» **Instructions for the task**
Swap "The image size is" for "The screenshot size is" in the lines below, leaving everything else unchanged and omitting the pictures.

□ □ □ □

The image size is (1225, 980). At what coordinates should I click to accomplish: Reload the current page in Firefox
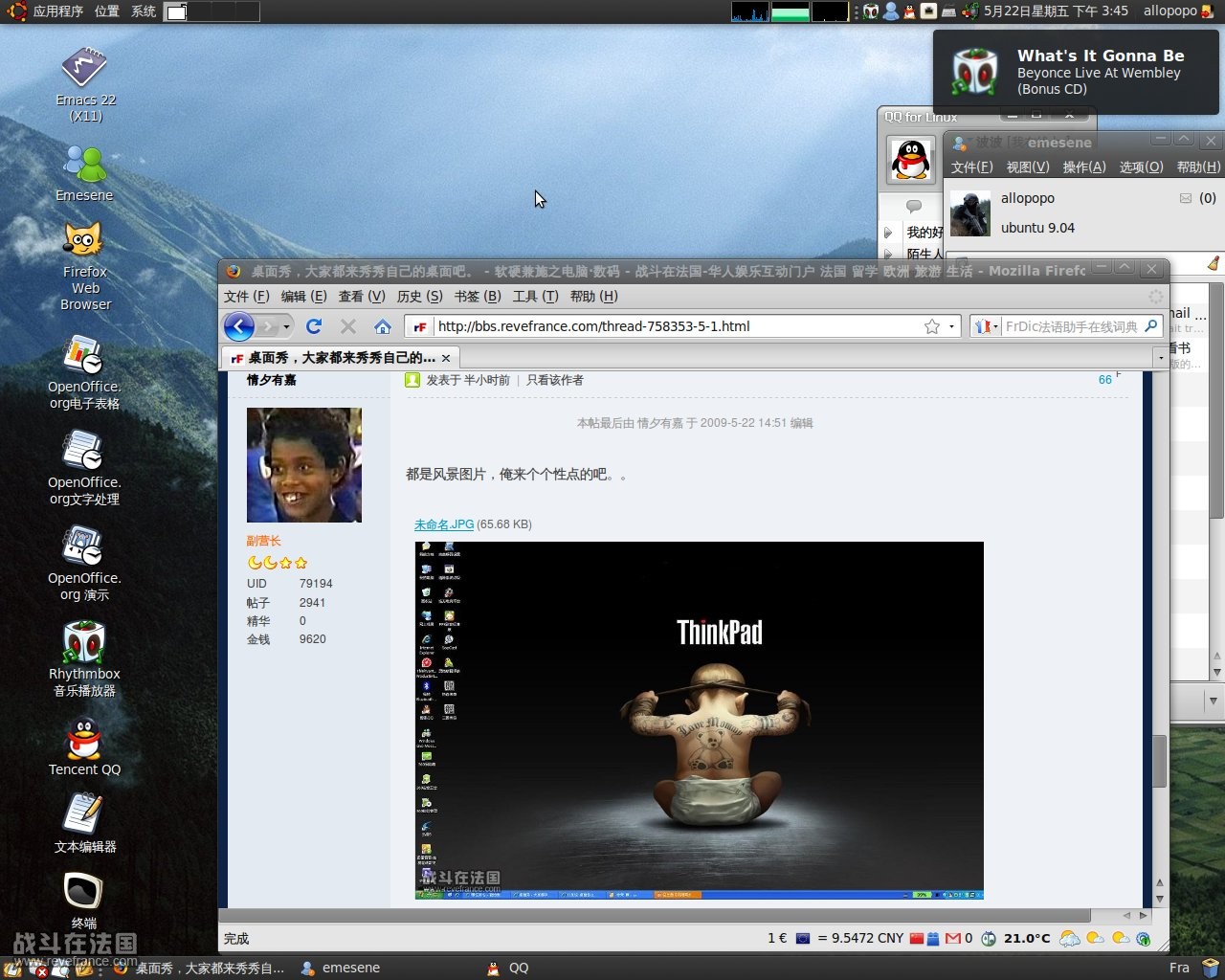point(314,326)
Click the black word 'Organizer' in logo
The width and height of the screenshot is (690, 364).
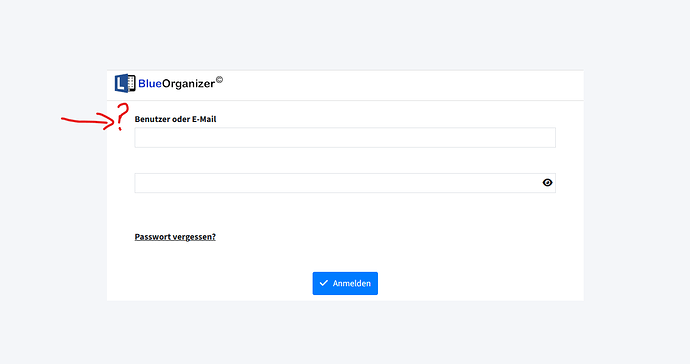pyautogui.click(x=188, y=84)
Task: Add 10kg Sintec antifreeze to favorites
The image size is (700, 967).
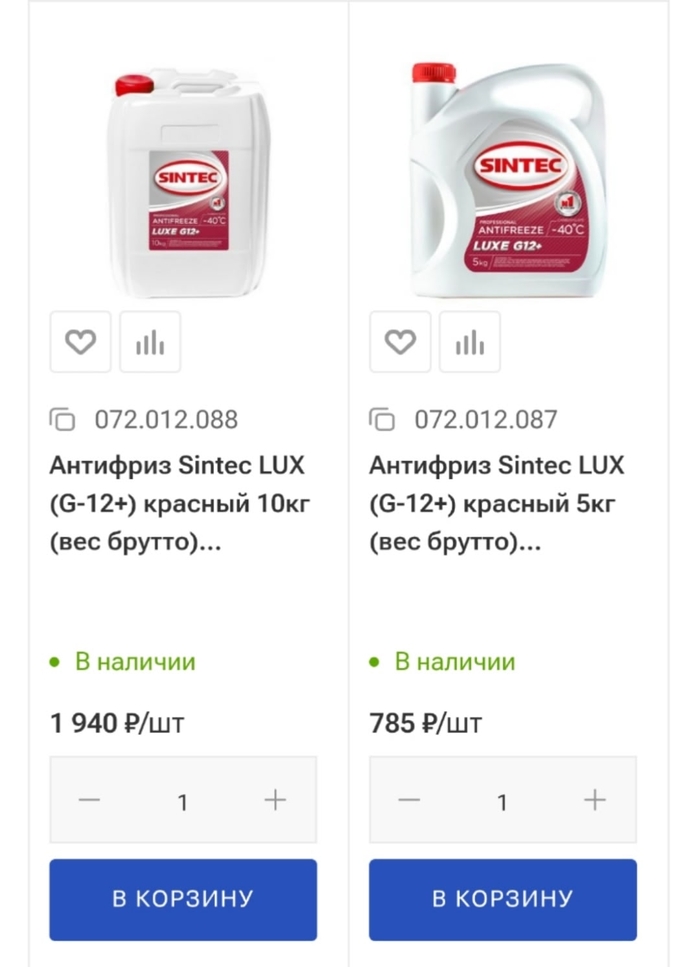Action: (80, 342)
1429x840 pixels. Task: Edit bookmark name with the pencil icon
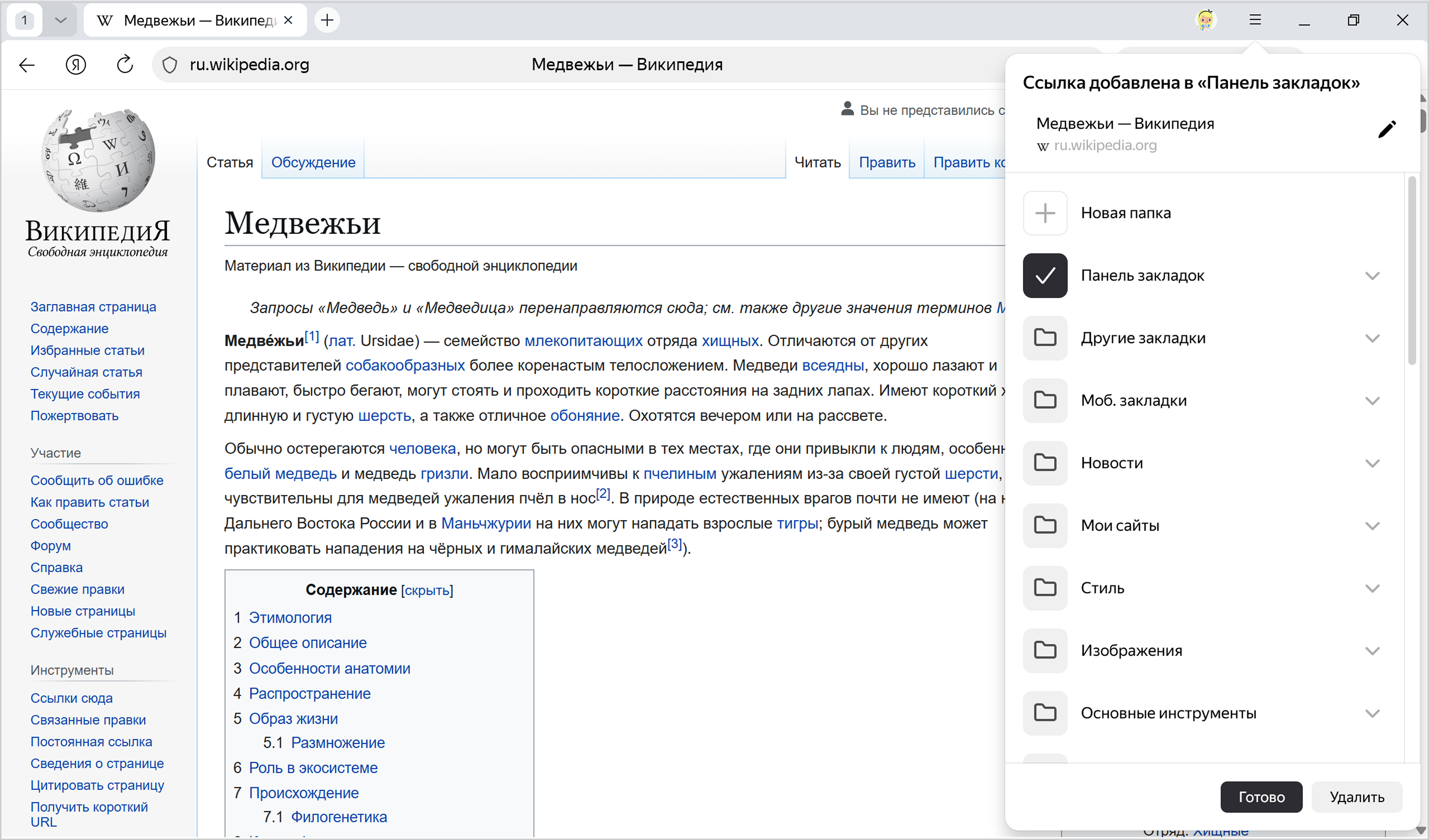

□ □ □ □

» **Answer to the exercise**
The screenshot size is (1225, 980). At what coordinates should I click to accomplish: Reload the current page in Firefox
point(314,326)
Click the black word 'Organizer' in logo
The width and height of the screenshot is (690, 364).
pyautogui.click(x=188, y=84)
Task: Add 10kg Sintec antifreeze to favorites
The screenshot size is (700, 967).
Action: (80, 342)
1429x840 pixels. Task: Edit bookmark name with the pencil icon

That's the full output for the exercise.